- **Instructions to follow**
List every line in this data where the string "checkmark" occurs.

- **Material to process**
# # # # # # #
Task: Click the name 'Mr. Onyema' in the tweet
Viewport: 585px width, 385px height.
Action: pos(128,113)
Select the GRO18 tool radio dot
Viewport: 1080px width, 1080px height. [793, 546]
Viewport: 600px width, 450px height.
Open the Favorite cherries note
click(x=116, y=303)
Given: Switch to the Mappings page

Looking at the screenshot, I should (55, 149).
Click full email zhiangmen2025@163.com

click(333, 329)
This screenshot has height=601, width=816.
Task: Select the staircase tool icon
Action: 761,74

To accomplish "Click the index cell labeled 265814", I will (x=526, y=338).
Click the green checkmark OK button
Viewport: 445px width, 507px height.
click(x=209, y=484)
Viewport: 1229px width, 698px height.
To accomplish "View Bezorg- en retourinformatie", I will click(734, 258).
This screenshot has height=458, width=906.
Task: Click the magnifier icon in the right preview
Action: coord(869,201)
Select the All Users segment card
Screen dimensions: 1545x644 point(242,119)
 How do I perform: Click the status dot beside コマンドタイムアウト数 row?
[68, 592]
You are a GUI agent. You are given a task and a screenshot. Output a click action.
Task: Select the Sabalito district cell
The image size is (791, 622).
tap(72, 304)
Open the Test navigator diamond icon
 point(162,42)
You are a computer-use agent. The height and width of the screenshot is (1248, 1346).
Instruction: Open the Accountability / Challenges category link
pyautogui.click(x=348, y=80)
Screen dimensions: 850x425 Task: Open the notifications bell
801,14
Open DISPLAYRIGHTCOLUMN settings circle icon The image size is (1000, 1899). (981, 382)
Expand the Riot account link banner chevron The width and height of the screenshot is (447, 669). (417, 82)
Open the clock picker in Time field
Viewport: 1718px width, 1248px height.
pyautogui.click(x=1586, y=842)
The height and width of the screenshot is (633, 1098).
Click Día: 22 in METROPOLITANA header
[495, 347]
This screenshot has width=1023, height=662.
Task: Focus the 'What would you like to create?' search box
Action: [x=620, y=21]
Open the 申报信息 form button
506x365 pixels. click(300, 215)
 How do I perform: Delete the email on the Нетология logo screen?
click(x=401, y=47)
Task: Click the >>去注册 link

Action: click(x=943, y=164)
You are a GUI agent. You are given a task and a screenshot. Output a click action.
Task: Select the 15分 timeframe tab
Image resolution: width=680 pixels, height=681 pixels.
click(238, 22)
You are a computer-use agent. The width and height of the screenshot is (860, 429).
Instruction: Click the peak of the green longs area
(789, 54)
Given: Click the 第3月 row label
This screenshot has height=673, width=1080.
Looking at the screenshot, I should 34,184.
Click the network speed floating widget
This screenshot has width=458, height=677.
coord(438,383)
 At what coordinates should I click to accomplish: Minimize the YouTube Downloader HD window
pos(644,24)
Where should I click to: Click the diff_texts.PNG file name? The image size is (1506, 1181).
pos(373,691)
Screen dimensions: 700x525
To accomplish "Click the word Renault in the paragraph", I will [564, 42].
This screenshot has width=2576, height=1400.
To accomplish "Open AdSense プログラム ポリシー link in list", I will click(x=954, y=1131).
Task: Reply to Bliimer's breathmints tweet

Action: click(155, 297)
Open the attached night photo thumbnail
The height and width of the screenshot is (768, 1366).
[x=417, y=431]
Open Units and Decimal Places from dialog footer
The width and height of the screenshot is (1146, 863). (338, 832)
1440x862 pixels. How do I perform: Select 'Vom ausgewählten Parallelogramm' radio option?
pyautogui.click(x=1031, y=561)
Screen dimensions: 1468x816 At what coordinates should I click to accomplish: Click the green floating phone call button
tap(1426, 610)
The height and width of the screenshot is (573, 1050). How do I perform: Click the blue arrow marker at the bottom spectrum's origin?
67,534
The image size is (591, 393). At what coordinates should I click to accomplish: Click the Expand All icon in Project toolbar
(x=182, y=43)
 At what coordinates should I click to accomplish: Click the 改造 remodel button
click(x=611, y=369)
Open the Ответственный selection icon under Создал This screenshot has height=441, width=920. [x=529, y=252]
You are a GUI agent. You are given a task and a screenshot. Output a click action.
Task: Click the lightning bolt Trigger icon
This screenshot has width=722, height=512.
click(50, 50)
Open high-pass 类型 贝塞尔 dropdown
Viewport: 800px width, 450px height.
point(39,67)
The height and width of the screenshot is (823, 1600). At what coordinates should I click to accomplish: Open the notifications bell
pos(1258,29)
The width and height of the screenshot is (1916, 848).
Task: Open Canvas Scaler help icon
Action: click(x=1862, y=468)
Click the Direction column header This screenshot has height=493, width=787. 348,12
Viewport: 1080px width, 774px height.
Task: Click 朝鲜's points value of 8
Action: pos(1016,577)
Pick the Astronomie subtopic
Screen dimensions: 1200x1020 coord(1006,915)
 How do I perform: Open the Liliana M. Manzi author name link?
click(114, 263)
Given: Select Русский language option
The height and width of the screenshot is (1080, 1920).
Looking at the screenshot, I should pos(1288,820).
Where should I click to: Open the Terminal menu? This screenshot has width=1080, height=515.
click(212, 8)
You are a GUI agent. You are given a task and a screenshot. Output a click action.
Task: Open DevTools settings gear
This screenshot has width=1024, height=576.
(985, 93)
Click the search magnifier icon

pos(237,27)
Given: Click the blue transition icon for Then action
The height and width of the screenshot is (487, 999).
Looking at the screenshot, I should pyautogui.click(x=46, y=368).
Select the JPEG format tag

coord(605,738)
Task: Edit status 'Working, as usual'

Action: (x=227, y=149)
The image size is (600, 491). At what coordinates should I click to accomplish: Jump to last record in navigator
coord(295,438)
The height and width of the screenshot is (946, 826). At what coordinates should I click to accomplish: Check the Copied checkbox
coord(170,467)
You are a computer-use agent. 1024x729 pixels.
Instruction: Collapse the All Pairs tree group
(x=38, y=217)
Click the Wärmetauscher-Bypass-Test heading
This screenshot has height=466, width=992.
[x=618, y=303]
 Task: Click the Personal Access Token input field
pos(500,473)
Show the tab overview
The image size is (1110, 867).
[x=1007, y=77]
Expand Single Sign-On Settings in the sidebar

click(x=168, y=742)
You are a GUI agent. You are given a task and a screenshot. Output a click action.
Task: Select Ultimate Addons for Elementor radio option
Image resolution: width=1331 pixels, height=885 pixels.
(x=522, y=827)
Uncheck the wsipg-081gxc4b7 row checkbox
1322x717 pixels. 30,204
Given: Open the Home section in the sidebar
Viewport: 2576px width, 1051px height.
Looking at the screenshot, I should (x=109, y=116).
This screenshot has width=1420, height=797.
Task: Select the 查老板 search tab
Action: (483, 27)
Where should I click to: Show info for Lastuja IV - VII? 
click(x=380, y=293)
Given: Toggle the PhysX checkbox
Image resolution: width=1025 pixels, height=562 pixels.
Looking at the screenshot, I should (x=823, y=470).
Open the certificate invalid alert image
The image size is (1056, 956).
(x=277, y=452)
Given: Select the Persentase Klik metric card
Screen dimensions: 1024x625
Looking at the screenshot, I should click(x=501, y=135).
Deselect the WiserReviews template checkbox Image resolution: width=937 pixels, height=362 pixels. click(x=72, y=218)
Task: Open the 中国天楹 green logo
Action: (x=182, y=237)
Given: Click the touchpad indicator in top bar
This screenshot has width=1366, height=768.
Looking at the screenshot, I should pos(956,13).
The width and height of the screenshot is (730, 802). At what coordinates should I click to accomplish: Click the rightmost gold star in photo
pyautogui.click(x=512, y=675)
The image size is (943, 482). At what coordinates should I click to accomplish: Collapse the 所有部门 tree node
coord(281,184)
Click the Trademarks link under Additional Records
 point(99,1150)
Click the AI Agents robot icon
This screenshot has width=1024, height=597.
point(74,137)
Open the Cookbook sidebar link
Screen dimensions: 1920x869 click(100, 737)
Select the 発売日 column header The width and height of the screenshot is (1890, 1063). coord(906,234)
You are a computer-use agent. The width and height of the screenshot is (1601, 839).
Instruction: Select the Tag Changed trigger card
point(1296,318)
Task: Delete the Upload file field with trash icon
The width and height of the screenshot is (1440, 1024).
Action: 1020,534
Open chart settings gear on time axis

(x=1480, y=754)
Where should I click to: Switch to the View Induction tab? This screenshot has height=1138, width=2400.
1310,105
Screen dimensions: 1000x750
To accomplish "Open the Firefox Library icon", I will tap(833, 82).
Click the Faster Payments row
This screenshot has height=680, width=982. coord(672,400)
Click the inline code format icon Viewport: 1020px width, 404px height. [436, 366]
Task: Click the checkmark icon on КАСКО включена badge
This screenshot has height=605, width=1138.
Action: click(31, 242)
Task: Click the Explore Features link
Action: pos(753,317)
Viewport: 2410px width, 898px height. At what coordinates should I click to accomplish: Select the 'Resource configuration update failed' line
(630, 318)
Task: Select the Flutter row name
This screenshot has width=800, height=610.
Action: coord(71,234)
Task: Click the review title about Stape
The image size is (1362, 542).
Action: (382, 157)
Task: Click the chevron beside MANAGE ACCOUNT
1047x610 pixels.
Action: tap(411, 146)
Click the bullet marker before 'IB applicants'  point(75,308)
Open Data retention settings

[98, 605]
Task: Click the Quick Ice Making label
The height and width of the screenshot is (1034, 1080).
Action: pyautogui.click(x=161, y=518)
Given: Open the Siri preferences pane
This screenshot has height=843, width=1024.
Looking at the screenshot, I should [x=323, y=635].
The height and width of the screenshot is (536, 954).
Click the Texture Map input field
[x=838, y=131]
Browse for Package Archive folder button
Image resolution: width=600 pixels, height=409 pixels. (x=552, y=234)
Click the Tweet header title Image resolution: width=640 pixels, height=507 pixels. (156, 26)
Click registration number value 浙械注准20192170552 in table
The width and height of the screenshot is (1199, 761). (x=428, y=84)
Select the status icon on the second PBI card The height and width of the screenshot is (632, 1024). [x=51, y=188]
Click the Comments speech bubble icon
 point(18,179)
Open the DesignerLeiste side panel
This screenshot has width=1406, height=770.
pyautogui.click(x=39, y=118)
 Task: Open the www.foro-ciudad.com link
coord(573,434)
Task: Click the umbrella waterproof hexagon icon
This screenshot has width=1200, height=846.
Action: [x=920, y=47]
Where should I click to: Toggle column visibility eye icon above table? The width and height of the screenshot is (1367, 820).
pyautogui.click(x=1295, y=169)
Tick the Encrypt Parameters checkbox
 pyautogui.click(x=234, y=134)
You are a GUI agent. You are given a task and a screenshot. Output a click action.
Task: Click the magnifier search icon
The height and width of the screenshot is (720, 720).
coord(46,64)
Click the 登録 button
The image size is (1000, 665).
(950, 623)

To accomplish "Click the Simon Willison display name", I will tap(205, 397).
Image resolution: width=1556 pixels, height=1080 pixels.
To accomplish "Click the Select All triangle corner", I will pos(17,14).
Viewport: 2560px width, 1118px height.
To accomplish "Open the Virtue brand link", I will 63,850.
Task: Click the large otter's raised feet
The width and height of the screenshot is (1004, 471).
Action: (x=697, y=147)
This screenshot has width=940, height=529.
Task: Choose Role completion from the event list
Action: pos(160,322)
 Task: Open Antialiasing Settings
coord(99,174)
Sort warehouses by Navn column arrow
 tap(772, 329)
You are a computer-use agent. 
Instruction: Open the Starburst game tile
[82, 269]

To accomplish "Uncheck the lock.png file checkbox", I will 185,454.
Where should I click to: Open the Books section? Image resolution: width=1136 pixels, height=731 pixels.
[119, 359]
# # # # # # #
- **Task response**
Click the green checkmark OK button
Task: Click the checkmark icon on КАСКО включена badge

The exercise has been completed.